でも、気が付けば、「健常」者が私たちを理解したかのように「自立」を口にしている。
それは押し付けにしか聴こえないし、ついこの間までは「自立なんて何を考えているんだ」と抑圧していた。今度は「自立」と言って抑圧する。都合がよすぎる。
そういう流れが一方にあって、それと別のところで、訓練でよくなって「自立」していくことが強調されるようになる。それって違うんじゃないのって思う。
自分も盲学校で、人に迷惑をかけないように社会の役に立ちなさいと言われて育ってきたから、「自立」という言葉こそ使われないできたけど、「訓練」という名のもとにいたんだよね。

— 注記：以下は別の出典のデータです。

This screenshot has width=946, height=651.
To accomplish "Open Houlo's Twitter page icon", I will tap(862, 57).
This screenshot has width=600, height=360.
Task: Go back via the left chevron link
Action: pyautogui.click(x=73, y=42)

……訓練をしたからと言って、変わらないまま、痛い思いや辛い思いをして涙ながらの生活をしているよりも、とりあえずは笑って過ごせる時間があってもいいんじゃないのというのがある。
いまで言えば、障害者自立支援法ができて、就労支援が強調されるようになって、働け、働け、って言ってるんだけど、精神保健福祉センターで出会う人のなかには、そんなことを言われれば言われるほど、暮らしも心身もダメになっちゃうと思われる人たちが何人もいる。
退院して、地域で暮らして、困ったら電話をしたりして助けてもらうといった、ただそれだけの生活をそれ自体で受け入れていく社会や人々の意識が必要だと思いますね。
(「関係の現像を描く」篠原睦治・編著 現代書館)
◇
私はこのページを読み返したとき、自分の仕事に感じてきた違和感の理由が分かった気がしました。
この本は2010年発行なので、前に読んだときは、文字通り「障害者の自立」しかイメージできませんでした。
でも、ここに書かれている違和感は、私が「自立援助ホーム」の仕事で、子どもに迫っていることと同じです。
「とりあえずは笑って過ごせる時間」
そのことの意味を、しばらく考えてみたいと思います。